Life Insurance Corp's health plan may hit tax hurdle

IRDA has sought clarification from LIC on claims of tax exemption for the insurers' unit-linked health insurance policy (ULIP). Investment in ULIPs pays in long term

MUMBAI: The tax benefit in Life Insurance Corporation’s (LIC) first health insurance policy is being questioned by the Insurance Regulatory and Development Authority (IRDA). The insurance regulator has sought clarification from LIC on claims of tax exemption for premium paid for ‘Health Plus’, the country’s first unit-linked health insurance policy.

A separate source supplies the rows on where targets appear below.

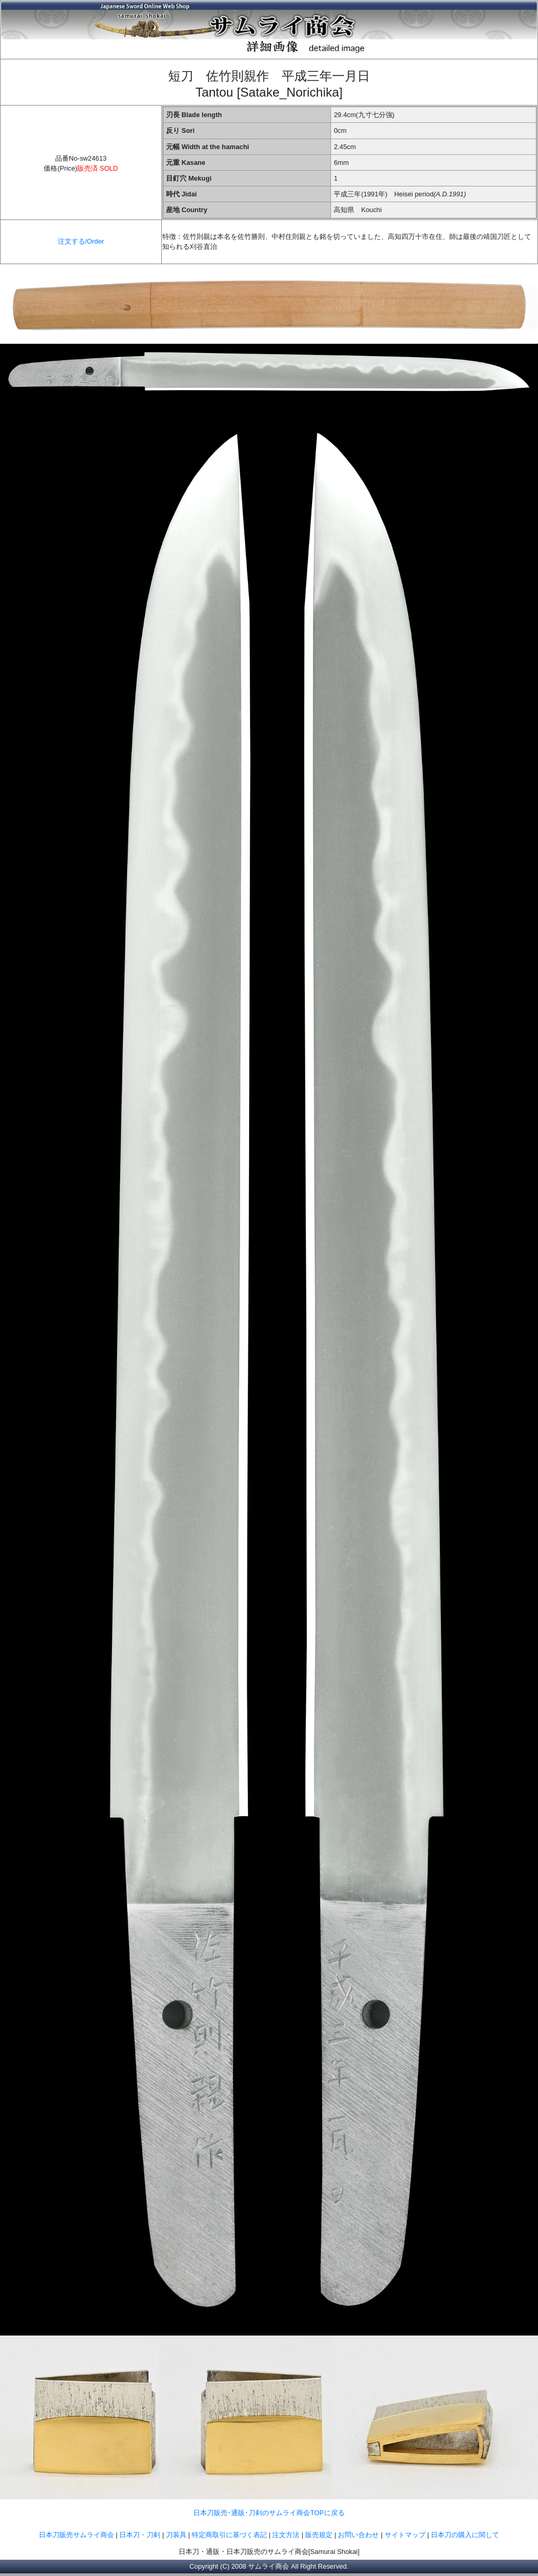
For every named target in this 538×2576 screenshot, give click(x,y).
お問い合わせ (358, 2535)
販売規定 (320, 2535)
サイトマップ (405, 2535)
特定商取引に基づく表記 (229, 2535)
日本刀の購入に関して (465, 2535)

Speaking on the sidelines of the 10th Global Conference of Actuaries, IRDA chairman CS Rao said, “As far as taxation is concerned, we have sought some clarification. This is an issue that needs examination. We will have to discuss this with the ministry and tax authorities.” LIC officials said that they were not making any claims with respect to tax exemptions.

However, at the time of the launch, officials had said that as per Section 80D of the Income Tax Act, deduction from income would be available for premia paid for a scheme on the health of an assessee or his dependents, provided such scheme was from a company approved by IRDA, and that this scheme was a health scheme. In the past, tax breaks were available only for government-approved mediclaim schmes. But following liberalisations, this clause was substituted to include all health insurance schemes.

LIC executive director (actuarial) GN Agarwal said that the corporation had filed the product application under the regulation for health cover which are eligible for Section 80D benefits. Besides offering health insurance, even the accumulated funds are to be used for meeting medical expenses such as domicilliary treatment, he said.

The brochure for LIC’s health plans states that tax benefits are subject to the existing tax laws.


Meanwhile, Reliance Life, which launched its health plan ‘Health+Wealth’ close on the heels of LIC’s ‘Health Plus’ is upfront on the tax claims. The company has said that the risk premium will be eligible for tax exemptions under Section 80D of the Income Tax Act while the rest of the premium is eligible under Section 80C.

Whether the premium qualifies for Section 80C or 80D makes all the difference. For most taxpayers, there is little or no headroom to make further investments under Section 80C. This is because the section bunches all investments under an overall limit of Rs 1 lakh.

This includes employee contribution to PF, PPF, long-term bank deposits, life insurance, ELSS, and housing loan principal. On the other hand, section 80D is almost never fully utilised since the average premium is less than Rs 6,000 while tax breaks are available up to Rs 15,000.